_TASK_
Give back the full listing, exactly as it is.

╭─ EXTRACTED RECORDS

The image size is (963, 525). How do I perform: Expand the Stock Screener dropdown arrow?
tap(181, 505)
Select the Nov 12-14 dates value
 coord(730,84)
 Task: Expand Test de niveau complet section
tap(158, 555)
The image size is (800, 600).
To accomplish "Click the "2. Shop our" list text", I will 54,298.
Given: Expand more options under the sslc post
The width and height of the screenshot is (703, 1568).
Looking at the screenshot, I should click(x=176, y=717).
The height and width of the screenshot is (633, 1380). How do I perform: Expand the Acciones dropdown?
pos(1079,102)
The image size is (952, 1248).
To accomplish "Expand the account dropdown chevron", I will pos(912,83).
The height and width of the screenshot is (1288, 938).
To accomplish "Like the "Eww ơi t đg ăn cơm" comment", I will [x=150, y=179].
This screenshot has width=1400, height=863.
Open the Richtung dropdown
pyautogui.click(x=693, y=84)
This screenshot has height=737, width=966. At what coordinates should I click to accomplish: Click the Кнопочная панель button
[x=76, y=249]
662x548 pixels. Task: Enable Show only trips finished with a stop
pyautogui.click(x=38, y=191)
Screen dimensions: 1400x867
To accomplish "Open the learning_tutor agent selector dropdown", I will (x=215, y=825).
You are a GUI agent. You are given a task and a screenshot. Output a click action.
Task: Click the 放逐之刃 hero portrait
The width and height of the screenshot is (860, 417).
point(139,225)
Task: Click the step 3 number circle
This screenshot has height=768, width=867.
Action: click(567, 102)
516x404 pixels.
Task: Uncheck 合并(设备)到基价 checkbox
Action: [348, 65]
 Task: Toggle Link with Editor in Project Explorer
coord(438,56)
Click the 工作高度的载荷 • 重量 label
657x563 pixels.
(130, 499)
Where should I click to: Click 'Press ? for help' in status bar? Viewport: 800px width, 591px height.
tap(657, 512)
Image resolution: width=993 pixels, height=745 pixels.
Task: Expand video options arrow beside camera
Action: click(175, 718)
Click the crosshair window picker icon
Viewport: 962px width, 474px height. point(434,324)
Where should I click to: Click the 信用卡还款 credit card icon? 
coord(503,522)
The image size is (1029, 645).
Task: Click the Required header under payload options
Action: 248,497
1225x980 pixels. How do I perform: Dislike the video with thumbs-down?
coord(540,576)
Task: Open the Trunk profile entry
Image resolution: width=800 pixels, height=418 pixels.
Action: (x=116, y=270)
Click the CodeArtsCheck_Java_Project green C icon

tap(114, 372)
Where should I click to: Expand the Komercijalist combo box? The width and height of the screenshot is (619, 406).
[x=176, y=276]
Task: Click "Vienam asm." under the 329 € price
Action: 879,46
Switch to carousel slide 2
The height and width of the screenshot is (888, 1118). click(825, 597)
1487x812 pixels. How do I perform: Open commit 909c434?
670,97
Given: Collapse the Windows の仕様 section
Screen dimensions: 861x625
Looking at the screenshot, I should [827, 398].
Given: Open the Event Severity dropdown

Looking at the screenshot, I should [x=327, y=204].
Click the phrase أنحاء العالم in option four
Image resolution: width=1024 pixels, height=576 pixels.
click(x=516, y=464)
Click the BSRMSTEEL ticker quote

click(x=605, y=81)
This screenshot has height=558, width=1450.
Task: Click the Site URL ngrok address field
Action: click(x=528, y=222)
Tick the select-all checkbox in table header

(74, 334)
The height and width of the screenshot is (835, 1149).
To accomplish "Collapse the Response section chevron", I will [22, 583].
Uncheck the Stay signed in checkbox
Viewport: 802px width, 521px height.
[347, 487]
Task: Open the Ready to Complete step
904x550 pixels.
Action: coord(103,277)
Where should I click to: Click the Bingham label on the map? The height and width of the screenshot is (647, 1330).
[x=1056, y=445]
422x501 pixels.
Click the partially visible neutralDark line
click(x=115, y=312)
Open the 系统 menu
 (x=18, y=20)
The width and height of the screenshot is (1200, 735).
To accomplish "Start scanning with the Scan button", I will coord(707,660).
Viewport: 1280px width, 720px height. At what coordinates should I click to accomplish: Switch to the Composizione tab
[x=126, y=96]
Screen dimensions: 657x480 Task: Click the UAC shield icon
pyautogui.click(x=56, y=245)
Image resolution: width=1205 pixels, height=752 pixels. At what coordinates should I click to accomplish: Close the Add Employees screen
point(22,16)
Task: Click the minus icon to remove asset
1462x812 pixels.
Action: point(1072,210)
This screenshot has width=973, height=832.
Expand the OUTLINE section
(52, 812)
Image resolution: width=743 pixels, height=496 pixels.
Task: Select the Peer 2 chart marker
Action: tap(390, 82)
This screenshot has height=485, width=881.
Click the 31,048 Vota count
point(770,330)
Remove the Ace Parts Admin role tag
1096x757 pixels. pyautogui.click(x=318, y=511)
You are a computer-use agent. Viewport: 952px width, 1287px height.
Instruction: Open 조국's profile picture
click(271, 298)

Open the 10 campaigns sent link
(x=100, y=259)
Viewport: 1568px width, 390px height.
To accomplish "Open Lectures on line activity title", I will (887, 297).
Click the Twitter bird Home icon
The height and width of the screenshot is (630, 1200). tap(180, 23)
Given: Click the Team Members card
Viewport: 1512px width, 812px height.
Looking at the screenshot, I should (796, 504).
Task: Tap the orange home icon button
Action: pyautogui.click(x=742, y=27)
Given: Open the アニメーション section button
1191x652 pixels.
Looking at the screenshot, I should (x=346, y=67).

╰─

_TASK SOLUTION_
The image size is (963, 525). How do I perform: Expand the Stock Screener dropdown arrow?
tap(181, 505)
Select the Nov 12-14 dates value
 coord(730,84)
 Task: Expand Test de niveau complet section
tap(158, 555)
The image size is (800, 600).
To accomplish "Click the "2. Shop our" list text", I will 54,298.
Given: Expand more options under the sslc post
The width and height of the screenshot is (703, 1568).
Looking at the screenshot, I should click(x=176, y=717).
The height and width of the screenshot is (633, 1380). How do I perform: Expand the Acciones dropdown?
pos(1079,102)
The image size is (952, 1248).
To accomplish "Expand the account dropdown chevron", I will pos(912,83).
The height and width of the screenshot is (1288, 938).
To accomplish "Like the "Eww ơi t đg ăn cơm" comment", I will [x=150, y=179].
This screenshot has width=1400, height=863.
Open the Richtung dropdown
pyautogui.click(x=693, y=84)
This screenshot has height=737, width=966. At what coordinates should I click to accomplish: Click the Кнопочная панель button
[x=76, y=249]
662x548 pixels. Task: Enable Show only trips finished with a stop
pyautogui.click(x=38, y=191)
Screen dimensions: 1400x867
To accomplish "Open the learning_tutor agent selector dropdown", I will (x=215, y=825).
You are a GUI agent. You are given a task and a screenshot. Output a click action.
Task: Click the 放逐之刃 hero portrait
The width and height of the screenshot is (860, 417).
point(139,225)
Task: Click the step 3 number circle
This screenshot has height=768, width=867.
Action: click(567, 102)
516x404 pixels.
Task: Uncheck 合并(设备)到基价 checkbox
Action: [348, 65]
 Task: Toggle Link with Editor in Project Explorer
coord(438,56)
Click the 工作高度的载荷 • 重量 label
657x563 pixels.
(130, 499)
Where should I click to: Click 'Press ? for help' in status bar? Viewport: 800px width, 591px height.
tap(657, 512)
Image resolution: width=993 pixels, height=745 pixels.
Task: Expand video options arrow beside camera
Action: click(175, 718)
Click the crosshair window picker icon
Viewport: 962px width, 474px height. point(434,324)
Where should I click to: Click the 信用卡还款 credit card icon? 
coord(503,522)
The image size is (1029, 645).
Task: Click the Required header under payload options
Action: 248,497
1225x980 pixels. How do I perform: Dislike the video with thumbs-down?
coord(540,576)
Task: Open the Trunk profile entry
Image resolution: width=800 pixels, height=418 pixels.
Action: (x=116, y=270)
Click the CodeArtsCheck_Java_Project green C icon

tap(114, 372)
Where should I click to: Expand the Komercijalist combo box? The width and height of the screenshot is (619, 406).
[x=176, y=276]
Task: Click "Vienam asm." under the 329 € price
Action: 879,46
Switch to carousel slide 2
The height and width of the screenshot is (888, 1118). click(825, 597)
1487x812 pixels. How do I perform: Open commit 909c434?
670,97
Given: Collapse the Windows の仕様 section
Screen dimensions: 861x625
Looking at the screenshot, I should [827, 398].
Given: Open the Event Severity dropdown

Looking at the screenshot, I should [x=327, y=204].
Click the phrase أنحاء العالم in option four
Image resolution: width=1024 pixels, height=576 pixels.
click(x=516, y=464)
Click the BSRMSTEEL ticker quote

click(x=605, y=81)
This screenshot has height=558, width=1450.
Task: Click the Site URL ngrok address field
Action: click(x=528, y=222)
Tick the select-all checkbox in table header

(74, 334)
The height and width of the screenshot is (835, 1149).
To accomplish "Collapse the Response section chevron", I will [22, 583].
Uncheck the Stay signed in checkbox
Viewport: 802px width, 521px height.
[347, 487]
Task: Open the Ready to Complete step
904x550 pixels.
Action: coord(103,277)
Where should I click to: Click the Bingham label on the map? The height and width of the screenshot is (647, 1330).
[x=1056, y=445]
422x501 pixels.
Click the partially visible neutralDark line
click(x=115, y=312)
Open the 系统 menu
 (x=18, y=20)
The width and height of the screenshot is (1200, 735).
To accomplish "Start scanning with the Scan button", I will coord(707,660).
Viewport: 1280px width, 720px height. At what coordinates should I click to accomplish: Switch to the Composizione tab
[x=126, y=96]
Screen dimensions: 657x480 Task: Click the UAC shield icon
pyautogui.click(x=56, y=245)
Image resolution: width=1205 pixels, height=752 pixels. At what coordinates should I click to accomplish: Close the Add Employees screen
point(22,16)
Task: Click the minus icon to remove asset
1462x812 pixels.
Action: point(1072,210)
This screenshot has width=973, height=832.
Expand the OUTLINE section
(52, 812)
Image resolution: width=743 pixels, height=496 pixels.
Task: Select the Peer 2 chart marker
Action: tap(390, 82)
This screenshot has height=485, width=881.
Click the 31,048 Vota count
point(770,330)
Remove the Ace Parts Admin role tag
1096x757 pixels. pyautogui.click(x=318, y=511)
You are a computer-use agent. Viewport: 952px width, 1287px height.
Instruction: Open 조국's profile picture
click(271, 298)

Open the 10 campaigns sent link
(x=100, y=259)
Viewport: 1568px width, 390px height.
To accomplish "Open Lectures on line activity title", I will (887, 297).
Click the Twitter bird Home icon
The height and width of the screenshot is (630, 1200). tap(180, 23)
Given: Click the Team Members card
Viewport: 1512px width, 812px height.
Looking at the screenshot, I should (796, 504).
Task: Tap the orange home icon button
Action: pyautogui.click(x=742, y=27)
Given: Open the アニメーション section button
1191x652 pixels.
Looking at the screenshot, I should (x=346, y=67).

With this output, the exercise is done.